→ **WHAT THE TASK ASKS**
Continue the excerpt from the court's reasons on the IAD's terrorism finding about BNP-called hartals, starting after its final sentence.
== PASSAGE TO READ
B. Did the IAD unreasonably interpret paragraphs 34(1)(c) and 34(1)(f) of the IRPA, or unreasonably applied Suresh, in concluding that the BNP leaders had the specific intention to cause death or bodily injury in calling for hartals?

[24] While the Applicants stressed the issue of membership, for completeness, I address the elements of the Suresh test and specific intent.

[25] The parties present diametrically opposed views on the IAD’s Decision. The Applicants argue that, the IAD applied an “intellectual shortcut” by referring to a lower mental element (Foisal at para 17). The Respondent argues that the IAD applied the correct specific intent threshold (Opu at para 39).

[26] This Court will not review the Decision based on a “line-by-line treasure hunt for error” (Vavilov at para 102). In reading the Decision as a whole, I find that the IAD did not err in applying the definition of “terrorism” as outlined in paragraphs 34(1)(f) and 34(1)(c) of the IRPA and in Suresh.

[27] The IAD concluded that the sources of information were authoritative and credible which meets the Supreme Court of Canada’s definition of “reasonable grounds to believe” as set out in Mugesera. The IAD also concluded, based on those authoritative and credible sources, that the intention of inciting hartals was to cause death or serious bodily injury, and that the purpose of inciting hartals was to intimidate a population and to compel the government to re-instate a caretaker government or to hold fresh elections. Suresh defines an act of terrorism as an act intended to cause death or serious bodily injury to a civilian, and has the purpose to intimidate a population or compel a government.
====
== COLLECTED DATA
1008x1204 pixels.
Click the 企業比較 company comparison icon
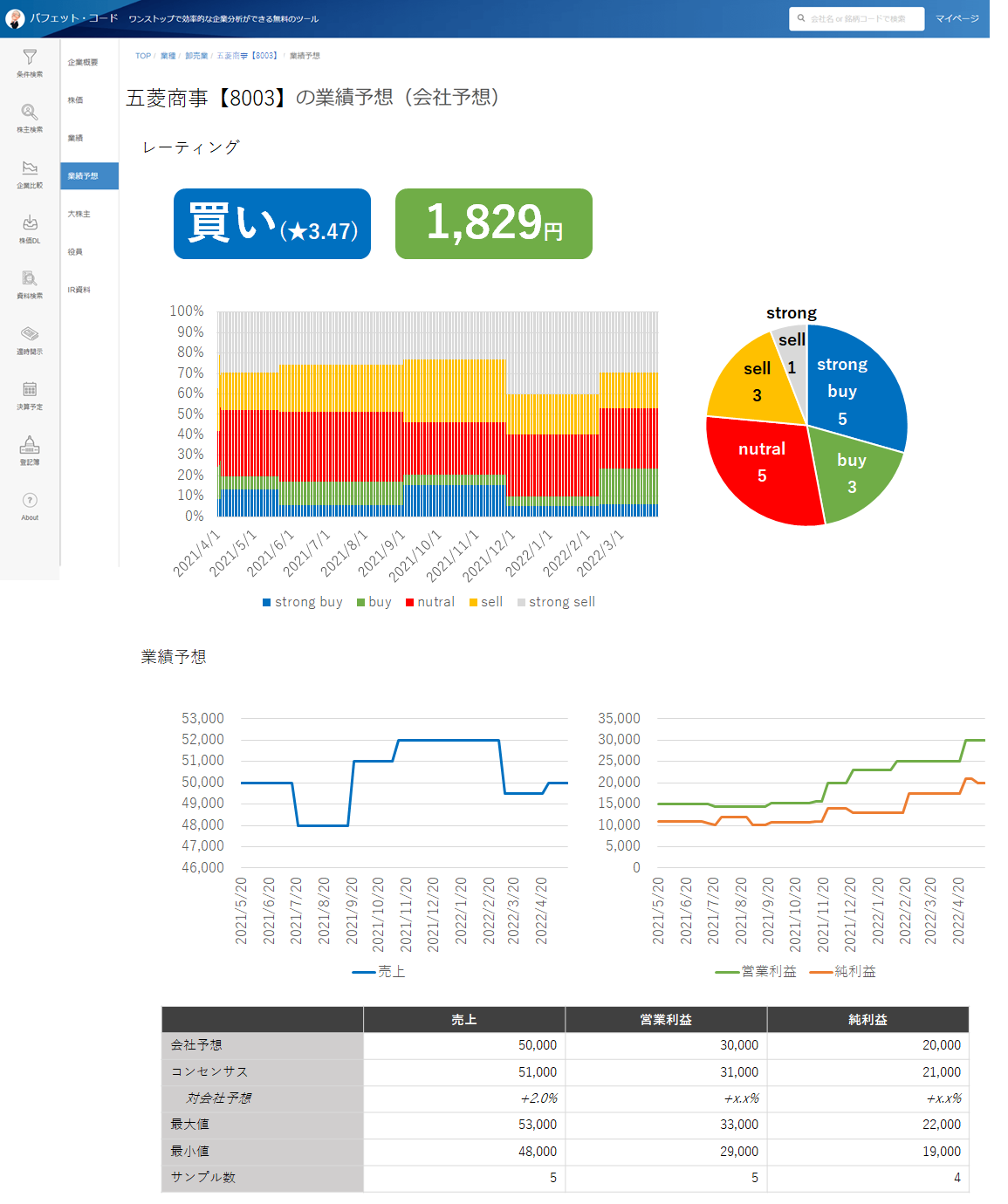tap(30, 168)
====
→ **RESULT OF THIS TASK**
[28] The Applicants submit that Foisal provides guidance to determine whether there is a reasonable link between the BNP activities (i.e. inciting hartals) and the definition of “terrorism.” In Foisal, the Court clarified the specific intent test. A decision maker is required to refer to factors that demonstrate the path they took to conclude specific intent. Such factors relate to:

  1. the circumstances of the violent acts resulting in the death or serious bodily injury;

  2. the internal structure of the organization;

  3. the degree of control exercised by an organization’s leadership over its member;

  4. the knowledge of the organization’s leaders; and,

  5. the existence of a public denunciation or approval of the impugned acts

(Foisal at para 20, citing M.N. v Canada (Public Safety and Emergency Preparedness), 2019 FC 796 at para 12).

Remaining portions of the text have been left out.